Participants
This retrospective study was performed in accordance with the ethical
guidelines of the Declaration of Helsinki and approved by the ethics
committee of The First Affiliated Hospital of Guangdong Pharmaceutical
University (No. 20176601). Informed consent was obtained from all
patients. We followed the STROBE (Strengthening the Reporting of
Observational Studies in Epidemiology) statement in reporting this
study. The sample size was estimated using an online software (Power and
Sample Size Calculation; HyLown Consulting LLC, Atlanta, GA, USA).
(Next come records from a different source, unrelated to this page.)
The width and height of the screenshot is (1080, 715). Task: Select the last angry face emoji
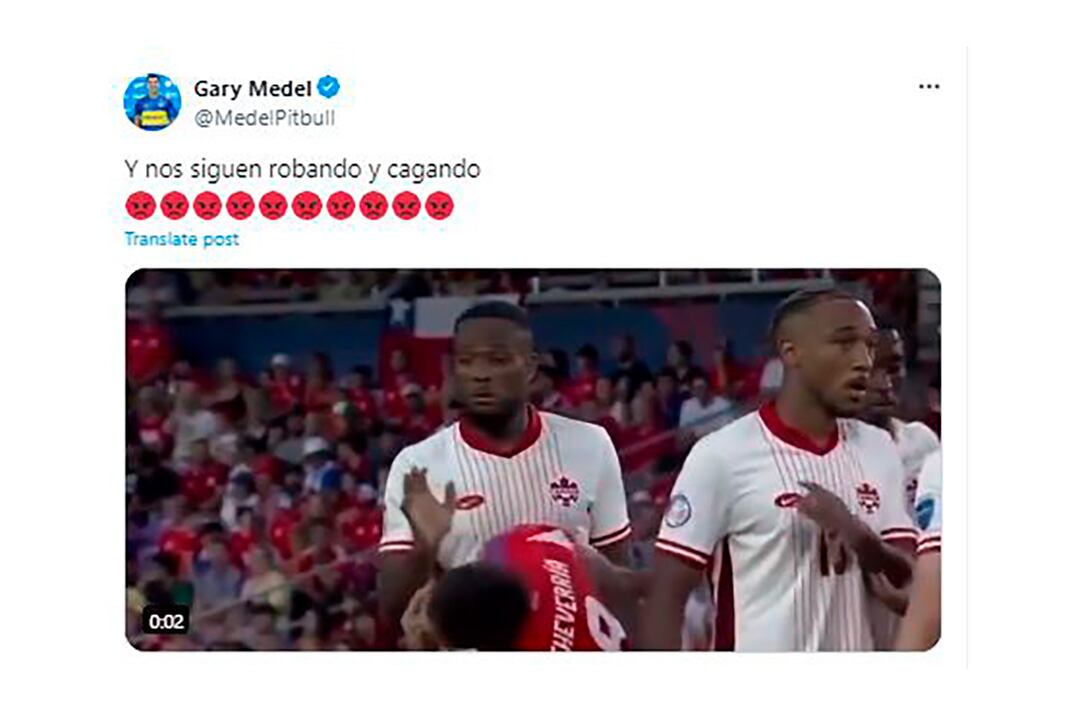(x=439, y=205)
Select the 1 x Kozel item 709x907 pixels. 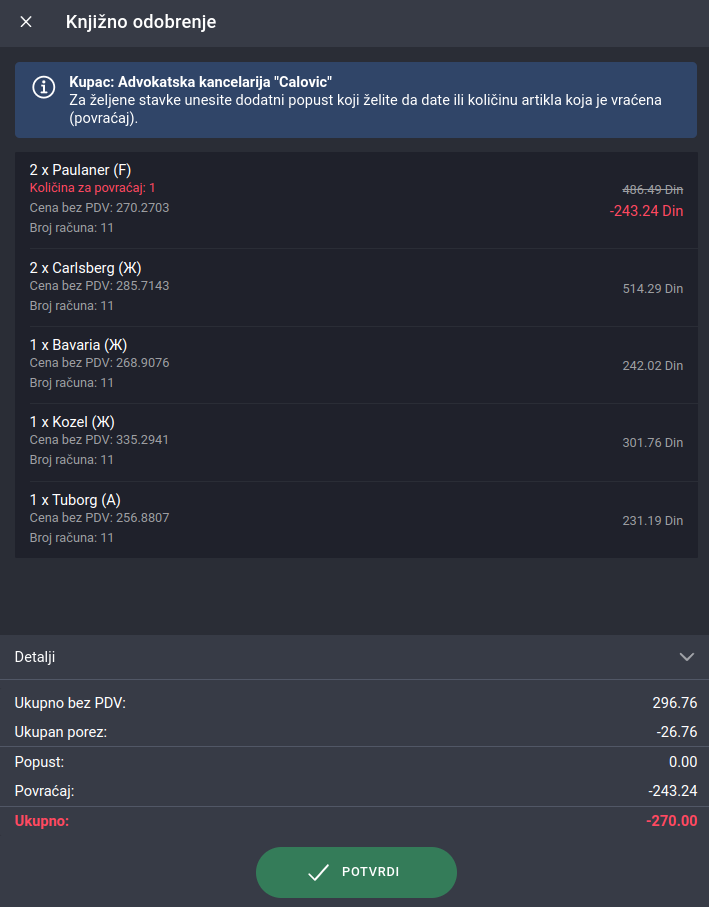point(356,443)
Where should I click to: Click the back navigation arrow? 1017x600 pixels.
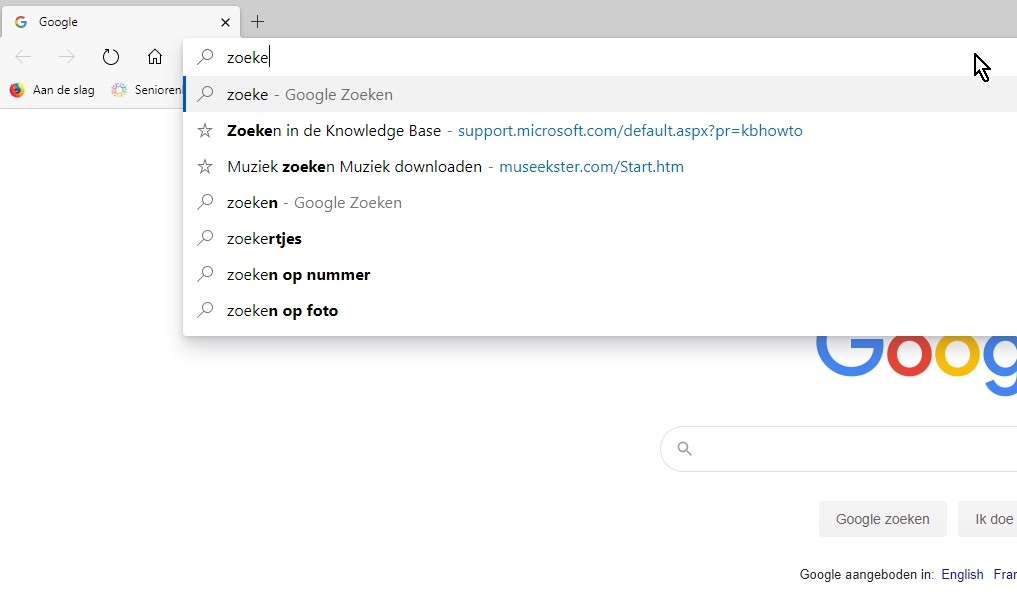(24, 57)
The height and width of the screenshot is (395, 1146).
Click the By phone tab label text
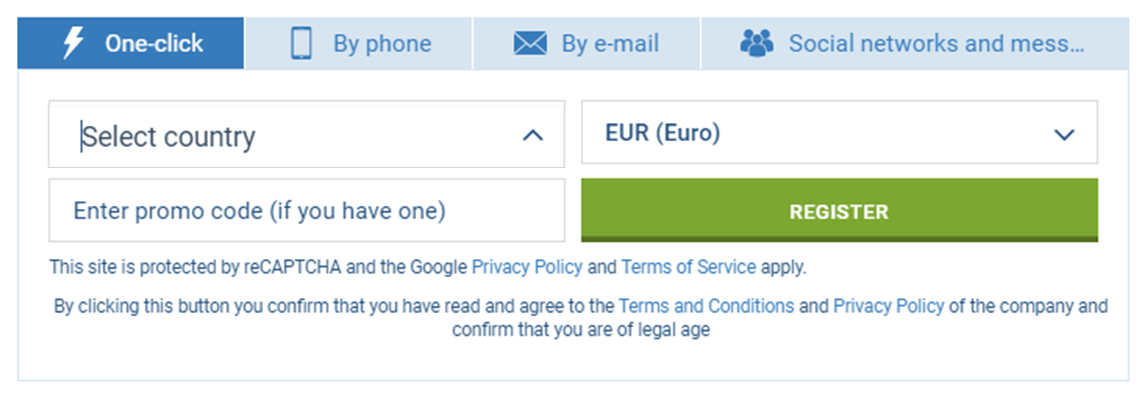click(x=382, y=44)
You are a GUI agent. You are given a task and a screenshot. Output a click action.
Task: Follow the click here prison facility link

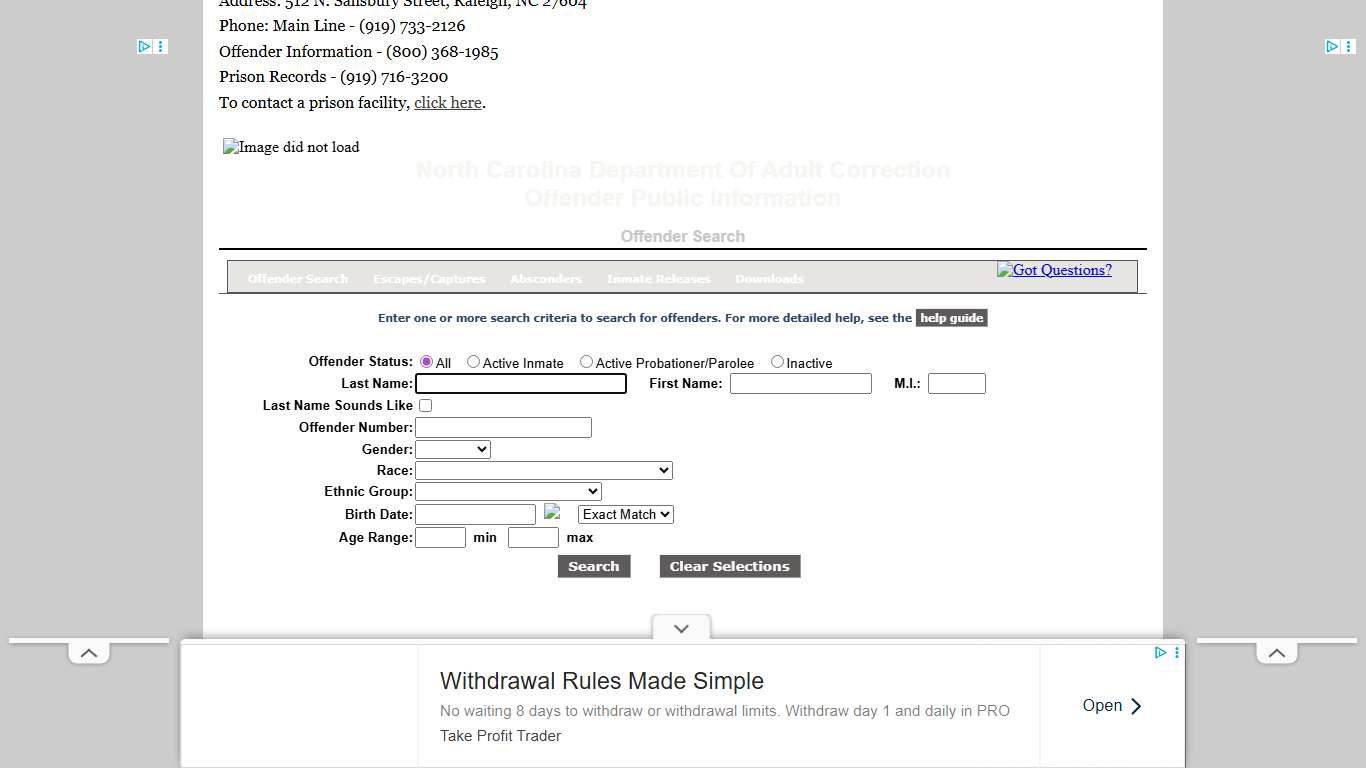point(447,102)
Patients with NAFLD who were hospitalized at The First Affiliated
Hospital of Guangdong Pharmaceutical University for metabolic therapy
between October 2017 and October 2019 and tested for D-lactate were
eligible for inclusion. Patients with carcinoma; severe heart, brain, or
kidney disease; other chronic liver diseases such as viral, alcoholic,
autoimmune, and Wilson’s disease; and those with missing important
medical data were excluded.
Data of all enrolled patients were used to analyze the association
between intestinal permeability and severity of NAFLD. Data of those
patients who completed a one-month follow-up after metabolic therapy
were used to analyze the value of intestinal permeability for predicting
the efficacy of metabolic therapy for NAFLD (Figure 1 ).